■ PROVIDED PASSAGE
[start]

ITEM 6. MANAGEMENT'S DISCUSSION AND ANALYSIS OF FINANCIAL CONDITION
        AND RESULTS OF OPERATIONS

RESULTS OF OPERATIONS

         The following discussion and analysis should be read in conjunction
with the Company's financial statements and notes thereto appearing elsewhere in
this report.

General

         The Company, through its wholly-owned subsidiaries, owns 65% of the
issued and outstanding shares of capital stock of the Hotel with the remaining
thirty-five (35%) percent of the issued and outstanding shares of capital stock
of the Hotel being owned by the Government of the Republic of Moldova; 100% of
the issued and outstanding shares of capital stock of the Bank; 100% of the
issued and outstanding shares of capital stock of the Insurance Company; and
100% of the issued and outstanding shares of capital stock of Intercomsoft,
which is the exclusive supplier to the Government of the Republic of Moldova of
the technology and equipment required to manufacture secured essential
government documents (e.g. passports, drivers' licenses, etc.). The Company's
interests in the Bank, the Hotel and the Insurance Company were acquired on
January 6, 1998. The Company's interest in Intercomsoft was acquired on May 6,
1998.

[end]

■ GIVEN EXERCISE 1
Answer these questions about the management's discussion section:
(a) What percentage of the Hotel's shares is owned by the Government of the Republic of Moldova?
(b) What does Intercomsoft exclusively supply to the Government of the Republic of Moldova?
(c) On what date did the Company acquire its interest in Intercomsoft?
■ GIVEN EXERCISE 2
Reproduce the management's discussion section between "The following discussion" and "this report.", inclusive, with "financial statements" renamed to "audited financial statements".
■ GIVEN EXERCISE 3
Extend the management's discussion section on financial condition and results of operations, starting after its last sentence.

■ ENTRIES PROVIDED
[start]

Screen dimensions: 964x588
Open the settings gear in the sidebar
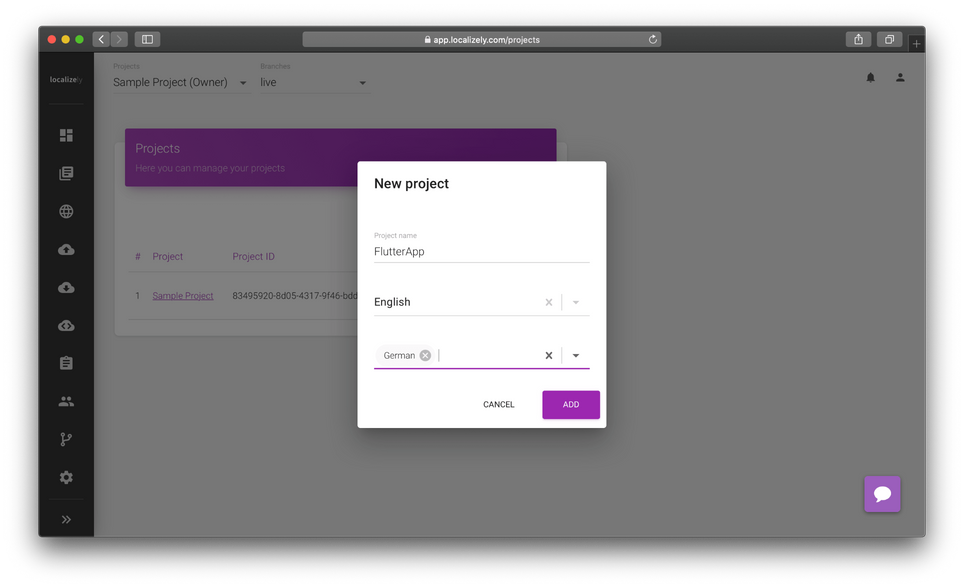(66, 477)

[end]
[start]

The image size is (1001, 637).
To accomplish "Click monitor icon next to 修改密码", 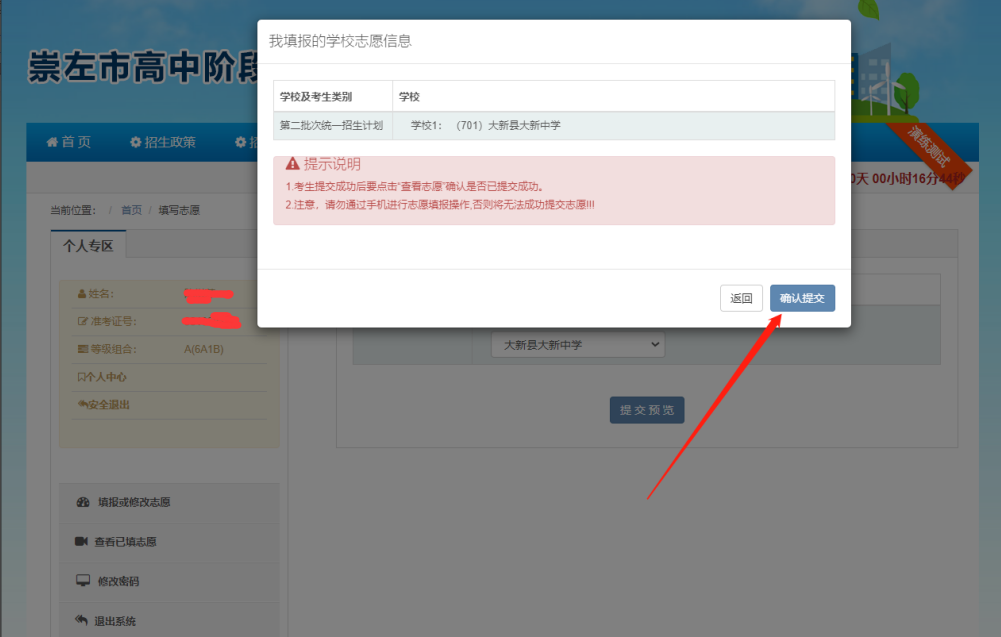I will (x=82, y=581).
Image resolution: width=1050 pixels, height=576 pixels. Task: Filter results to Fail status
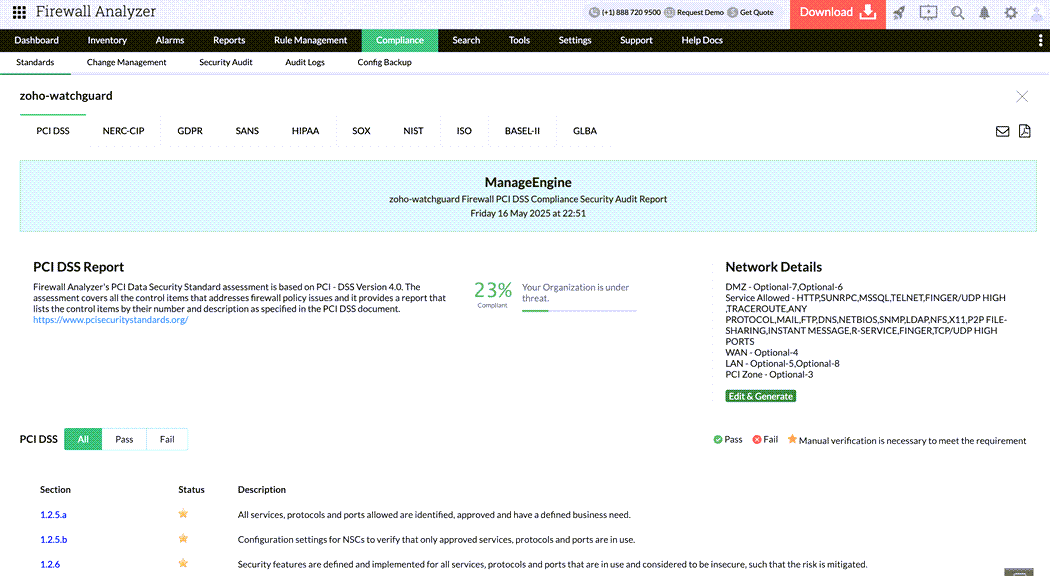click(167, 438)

[end]
[start]

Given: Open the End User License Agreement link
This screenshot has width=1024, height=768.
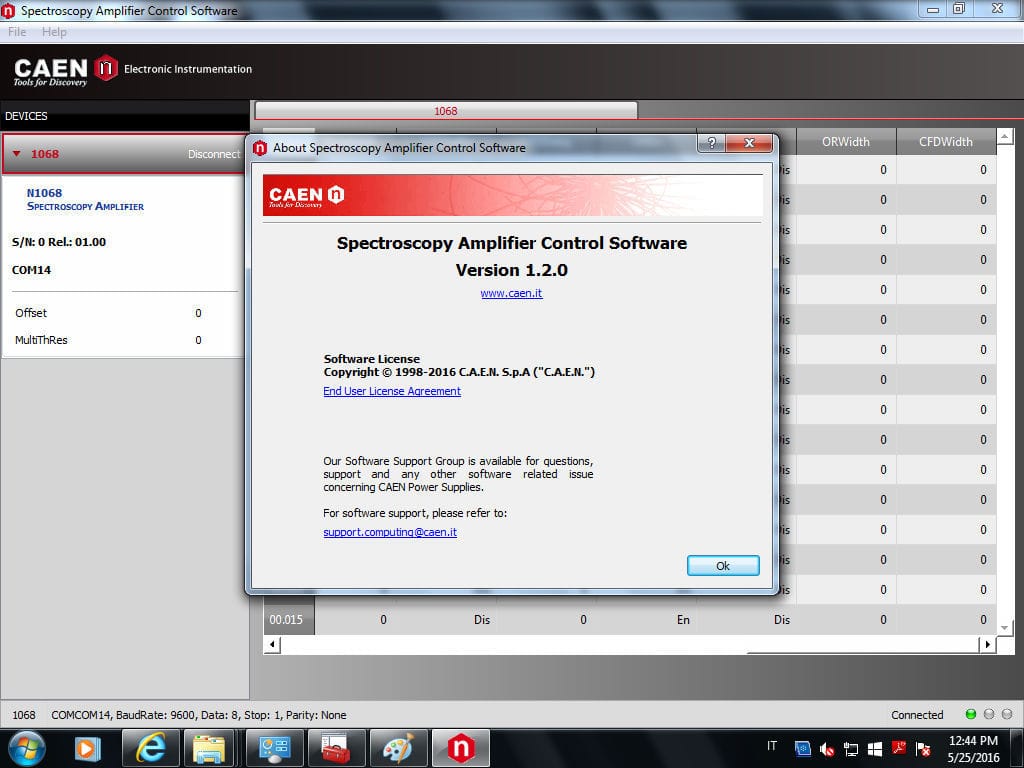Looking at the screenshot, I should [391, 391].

[end]

■ EXERCISE OUTPUT 1
(a) Thirty-five (35%) percent.
(b) The technology and equipment required to manufacture secured essential government documents, such as passports and drivers' licenses.
(c) May 6, 1998.

■ EXERCISE OUTPUT 2
The following discussion and analysis should be read in conjunction
with the Company's audited financial statements and notes thereto appearing elsewhere in
this report.

■ EXERCISE OUTPUT 3
         The Company's subsidiaries operate in the Republic of Moldova and the
currency in which the Company transacts most of its operations is the Moldovan
Leu. At January 1, 1998, the three year accumulated rate of inflation in the
Republic of Moldova was approximately 80%. A country is generally considered to
be in hyperinflation if the three year accumulated rate of inflation is 100% or
more. During 1998, the Company's consolidated financial statements were prepared
assuming that the Moldovan economy remained highly inflationary as the inflation
rate had historically been volatile and had just declined to a rate below 100%.
Accordingly, the United State Dollar was used as the Company's functional
currency during 1998.

         In the quarter ended June 30, 1999, it was determined that at January
1, 1999, the three year accumulated rate of inflation in the Republic of Moldova
was approximately 42.4% Accordingly, the Company's management concluded that the
Republic of Moldova was no longer in an hyperinflationary economy and that the
Company's functional currency should revert to the Moldovan Leu from the United
States Dollar as of from that date. As a result, the consolidated financial
statements of the Company for such period were prepared on a
non-hyperinflationary basis. Further, the Company restated its unaudited
consolidated financial statements for the three (3) month period ending March
31, 1999 using a non-hyperinflationary basis so that all of the consolidated
financial statements for the Company for the 1999 fiscal year have been
prepared on a non-hyperinflationary basis.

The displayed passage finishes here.